Information shown
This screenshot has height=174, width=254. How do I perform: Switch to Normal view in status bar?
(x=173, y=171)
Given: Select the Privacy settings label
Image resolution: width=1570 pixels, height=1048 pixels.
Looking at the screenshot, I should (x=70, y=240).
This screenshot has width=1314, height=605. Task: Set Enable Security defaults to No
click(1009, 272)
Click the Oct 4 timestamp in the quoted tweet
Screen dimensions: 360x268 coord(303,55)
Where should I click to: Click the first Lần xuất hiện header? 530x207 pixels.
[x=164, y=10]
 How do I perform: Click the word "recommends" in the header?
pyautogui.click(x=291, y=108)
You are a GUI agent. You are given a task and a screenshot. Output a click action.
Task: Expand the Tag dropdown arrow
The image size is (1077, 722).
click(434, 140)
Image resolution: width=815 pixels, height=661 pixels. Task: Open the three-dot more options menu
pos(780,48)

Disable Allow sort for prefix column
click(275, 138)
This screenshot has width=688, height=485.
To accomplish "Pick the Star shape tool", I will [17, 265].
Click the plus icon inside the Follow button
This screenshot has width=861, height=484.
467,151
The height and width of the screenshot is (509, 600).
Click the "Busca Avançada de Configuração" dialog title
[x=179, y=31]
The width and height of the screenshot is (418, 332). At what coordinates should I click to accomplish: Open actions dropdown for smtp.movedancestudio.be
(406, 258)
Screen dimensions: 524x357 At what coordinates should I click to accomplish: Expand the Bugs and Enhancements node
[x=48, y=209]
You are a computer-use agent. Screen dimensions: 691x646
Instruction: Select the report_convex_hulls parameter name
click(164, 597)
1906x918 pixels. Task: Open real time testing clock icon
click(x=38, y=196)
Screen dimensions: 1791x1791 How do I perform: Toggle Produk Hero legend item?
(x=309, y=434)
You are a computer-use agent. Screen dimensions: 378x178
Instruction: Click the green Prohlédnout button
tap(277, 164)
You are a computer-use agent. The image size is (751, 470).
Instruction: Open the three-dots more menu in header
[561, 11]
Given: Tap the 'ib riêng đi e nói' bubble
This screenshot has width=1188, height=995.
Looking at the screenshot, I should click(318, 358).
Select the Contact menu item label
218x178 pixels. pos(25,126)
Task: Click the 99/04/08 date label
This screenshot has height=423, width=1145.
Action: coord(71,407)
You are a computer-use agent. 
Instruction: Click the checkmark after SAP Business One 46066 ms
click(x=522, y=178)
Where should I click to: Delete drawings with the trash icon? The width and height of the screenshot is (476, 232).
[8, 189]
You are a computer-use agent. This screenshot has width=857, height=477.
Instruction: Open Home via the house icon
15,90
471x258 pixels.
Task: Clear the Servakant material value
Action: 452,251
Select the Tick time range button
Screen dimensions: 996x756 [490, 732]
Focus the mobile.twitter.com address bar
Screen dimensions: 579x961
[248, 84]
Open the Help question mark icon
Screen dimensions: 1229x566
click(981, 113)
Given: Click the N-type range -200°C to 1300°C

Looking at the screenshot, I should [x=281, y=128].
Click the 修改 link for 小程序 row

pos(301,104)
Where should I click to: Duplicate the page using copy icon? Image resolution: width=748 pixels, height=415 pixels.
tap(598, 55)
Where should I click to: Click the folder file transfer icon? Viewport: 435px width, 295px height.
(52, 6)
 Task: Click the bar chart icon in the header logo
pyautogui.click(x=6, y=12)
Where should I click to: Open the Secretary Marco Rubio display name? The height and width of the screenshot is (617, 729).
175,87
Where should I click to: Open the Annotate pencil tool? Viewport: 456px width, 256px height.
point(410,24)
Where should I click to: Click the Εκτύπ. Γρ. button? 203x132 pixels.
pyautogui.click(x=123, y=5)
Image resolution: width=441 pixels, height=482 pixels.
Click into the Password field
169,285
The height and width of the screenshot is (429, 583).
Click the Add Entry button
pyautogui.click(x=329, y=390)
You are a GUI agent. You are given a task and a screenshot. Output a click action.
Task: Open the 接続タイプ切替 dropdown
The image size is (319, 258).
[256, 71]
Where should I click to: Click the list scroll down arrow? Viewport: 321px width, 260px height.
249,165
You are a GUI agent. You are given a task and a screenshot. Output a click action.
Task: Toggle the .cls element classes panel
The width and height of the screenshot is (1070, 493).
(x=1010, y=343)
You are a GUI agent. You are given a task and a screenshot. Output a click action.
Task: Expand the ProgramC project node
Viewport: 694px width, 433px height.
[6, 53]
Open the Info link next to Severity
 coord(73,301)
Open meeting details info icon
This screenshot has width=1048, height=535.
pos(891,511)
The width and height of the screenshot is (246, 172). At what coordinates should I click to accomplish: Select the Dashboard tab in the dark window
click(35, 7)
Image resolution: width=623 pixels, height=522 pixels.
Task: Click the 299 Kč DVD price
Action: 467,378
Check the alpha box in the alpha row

Work item
Your reply should be an exact copy of every line from the line with "Viewport: 694px width, 433px height." through the final line of the data, and nothing more.

Solution for this task
Viewport: 694px width, 433px height.
[6, 53]
Open the Info link next to Severity
 coord(73,301)
Open meeting details info icon
This screenshot has width=1048, height=535.
pos(891,511)
The width and height of the screenshot is (246, 172). At what coordinates should I click to accomplish: Select the Dashboard tab in the dark window
click(35, 7)
Image resolution: width=623 pixels, height=522 pixels.
Task: Click the 299 Kč DVD price
Action: 467,378
Check the alpha box in the alpha row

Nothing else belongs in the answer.